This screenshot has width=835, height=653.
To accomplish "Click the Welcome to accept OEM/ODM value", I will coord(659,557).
==
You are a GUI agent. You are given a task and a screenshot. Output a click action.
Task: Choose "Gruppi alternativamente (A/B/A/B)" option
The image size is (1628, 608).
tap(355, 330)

PROBLEM REQUIREMENTS >>
Every line of the material above that includes the string "screenshot" is required.

FINISHED EXERCISE >>
This screenshot has width=835, height=653.
You are a GUI agent. You are given a task and a screenshot. Output a click action.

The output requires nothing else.